Profil des candidats

Dans la majeure partie des cas, la candidature spontanée comporte des probabilités de succès importantes lorsqu’elle relève de l’adage suivant : « La bonne personne au bon endroit et au bon moment ! ». Les personnes qui passent à l’acte disposent donc de deux éléments essentiels : 1) une expertise professionnelle reconnue ; 2) une information pertinente concernant les cibles (secteur d’activités et entreprises).  Salariés en poste et  demandeurs d’emploi  sont donc concernés, pour peu qu’ils répondent parfaitement à ces deux critères.

Préparer une candidature spontanée

Connaître ses interlocuteurs professionnels est primordial. La première étape consiste donc à rassembler toutes les données indispensables : les entreprises visées ont souvent des projets industriels, développent des technologies spécifiques, se trouvent confrontées à des conditions économiques particulières, concrétisent des partenariats, etc… A ce titre, la lecture de la presse économique, voire spécialisée, constitue un passage obligé : Les Echos, l’Usine Nouvelle ou encore l’Expansion , entre autres, sont des magazines de référence. Pour autant, il est également important d’obtenir les patronymes et coordonnées des acteurs professionnels qui travaillent au sein des cibles visées. Pour cela, il convient d’activer son réseau professionnel, après quelques recherches réalisées sur des sites spécialisés ; outre le site éventuel de l’entreprise concernée,  Kompass et Société.com peuvent se révéler utiles en la matière.

Comment adresser une candidature spontanée

A l’ère d’Internet, la candidature spontanée est bien souvent réalisée sur les sites des entreprises cibles. Toutefois, beaucoup de candidats continuent d’adresser une  lettre de motivation et un curriculum vitae par voie postale. Dans les deux cas, quelques règles essentielles sont à respecter. Toute communication de la sorte débute par l’intérêt suscité par l’entreprise et la problématique qu’elle rencontre.

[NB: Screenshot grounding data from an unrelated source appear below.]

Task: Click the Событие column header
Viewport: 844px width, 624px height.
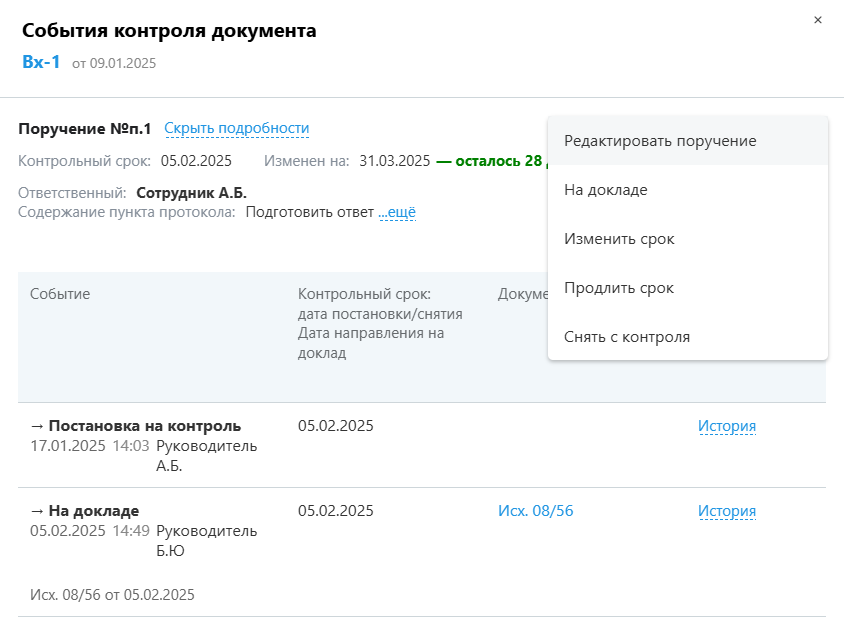Action: pos(60,294)
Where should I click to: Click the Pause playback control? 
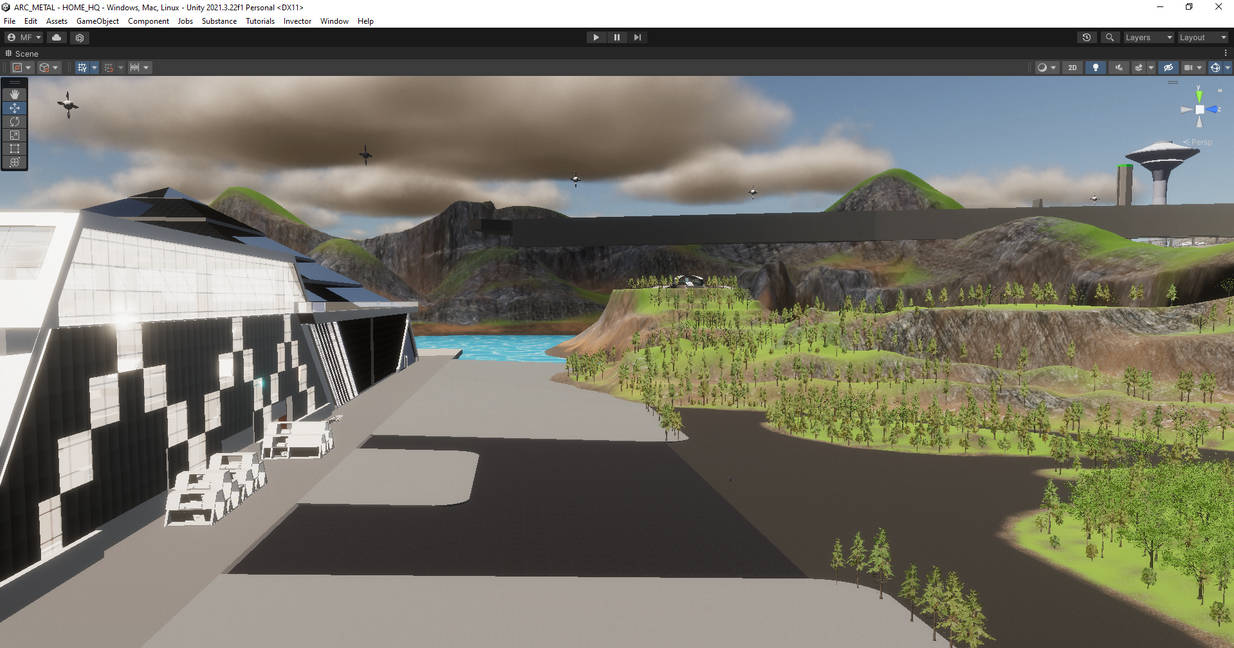click(x=616, y=37)
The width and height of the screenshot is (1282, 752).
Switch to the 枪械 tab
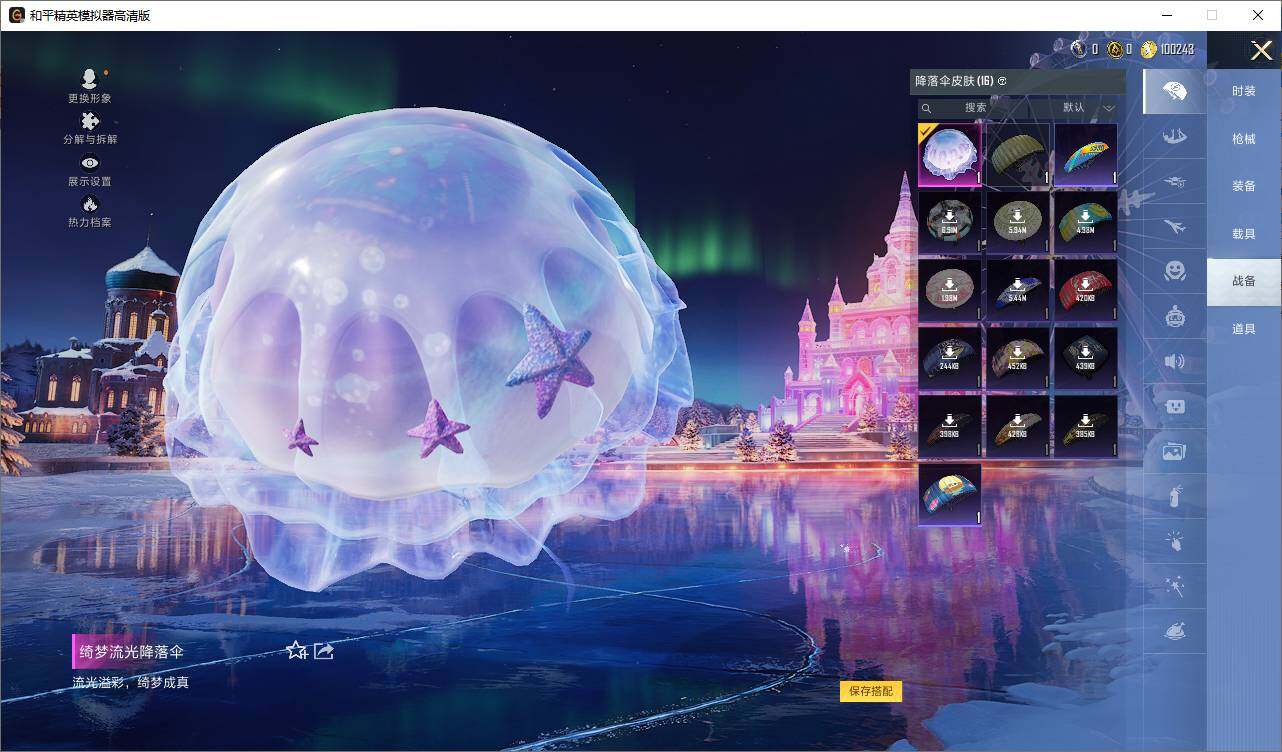(1243, 139)
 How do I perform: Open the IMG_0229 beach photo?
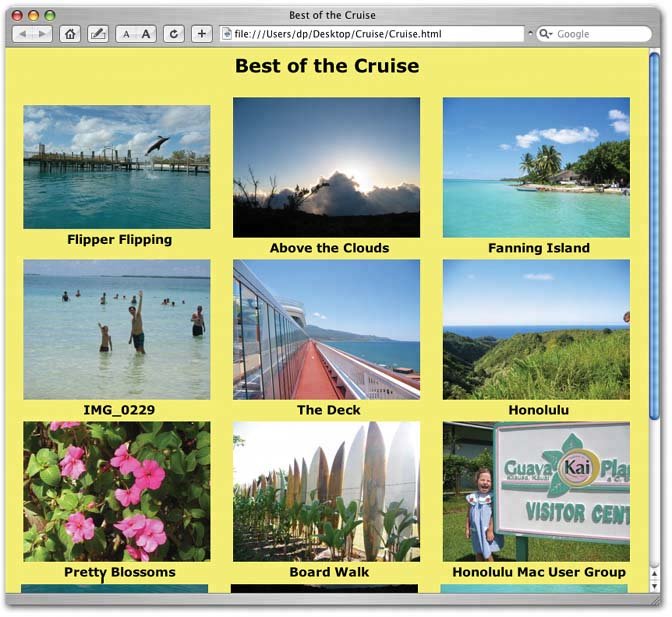pos(116,329)
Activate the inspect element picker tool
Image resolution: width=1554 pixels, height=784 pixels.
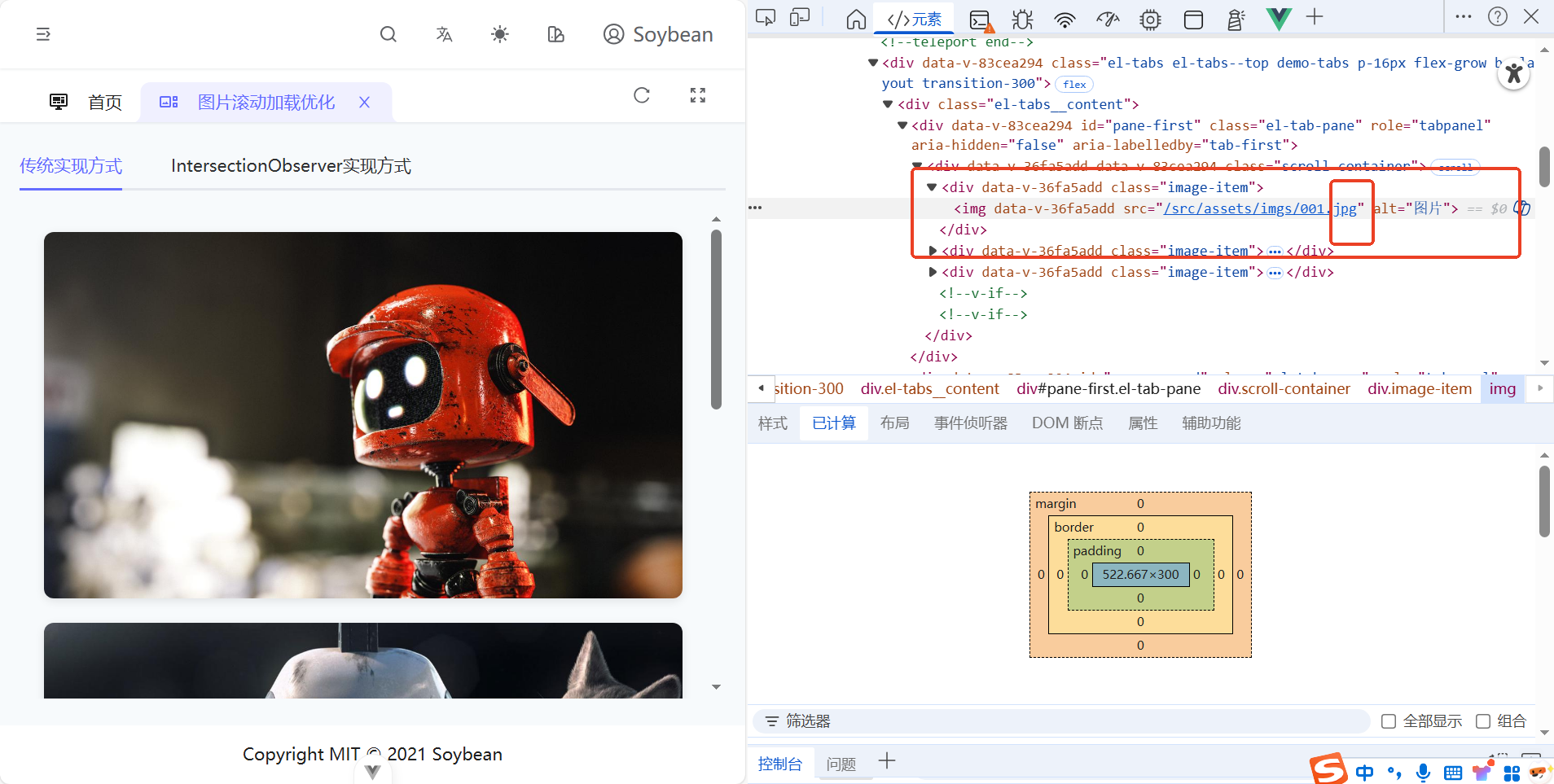pyautogui.click(x=766, y=18)
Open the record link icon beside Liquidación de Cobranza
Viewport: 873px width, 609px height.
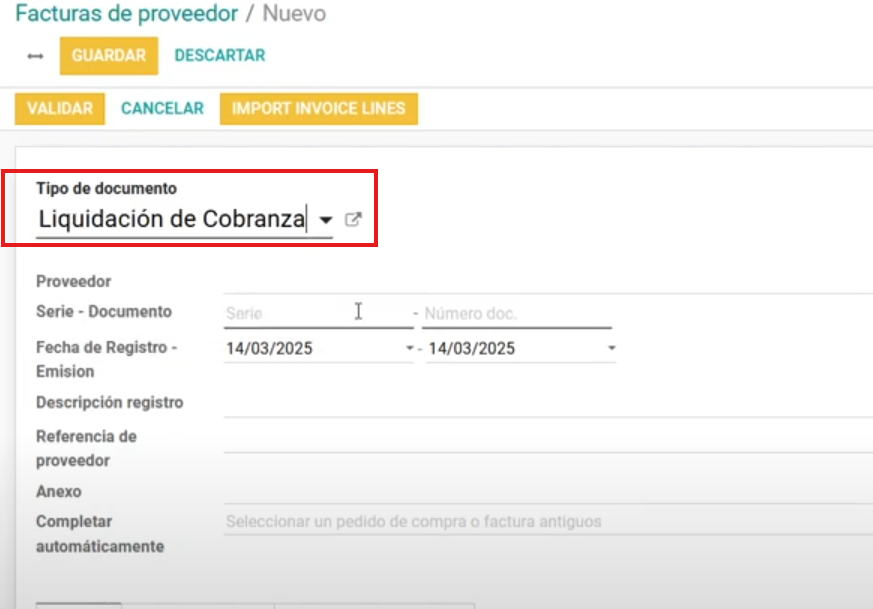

Ensuite, le candidat est censé exposer son expertise, laquelle devant apporter une solution à ladite problématique. Enfin, il convient de se mettre à la disposition de l’entreprise pour un échange en face à face, sans pour autant se montrer pressant ou prétentieux… Quant au curriculum vitae , l’idéal est de le rédiger en mettant en exergue l’expertise préconisée.

Quand adresser une candidature spontanée ?

L’opportunisme, à défaut d’être une qualité personnelle majeure, peut être un atout pour ce type de démarche. Cela suppose d’entretenir une veille active, donc quotidienne, concernant les entreprises du secteur d’activités visé. Dans le cas présent, les maîtres mots sont actualité et nouveauté. Comme cela a déjà été évoqué précédemment, la presse économique et Internet sont des médias à privilégier ; il en va de même pour le suivi et l’entretien d’un réseau professionnel.

Candidature spontanée restée sans réponse : que faire ?

Passé un délai d’une semaine à quinze jours après l’envoi d’une candidature spontanée, il convient de relancer son interlocuteur potentiel. Aucun poste à pourvoir dans l’immédiat… Manque de temps pour traiter la candidature… tels sont les motifs souvent invoqués pour traduire une absence de réponse. Pour autant, toute personne dans cette situation aura intérêt à joindre le destinataire de sa candidature spontanée : il est toujours utile d’avoir un échange verbal, d’autant plus que celle-ci est susceptible d’être relancée, parfois de façon inattendue (nouvelle étude, transmission à un confrère, etc…).

Bref, une candidature spontanée peut être utile et profitable si elle s’appuie sur deux fondamentaux : méthode et continuité.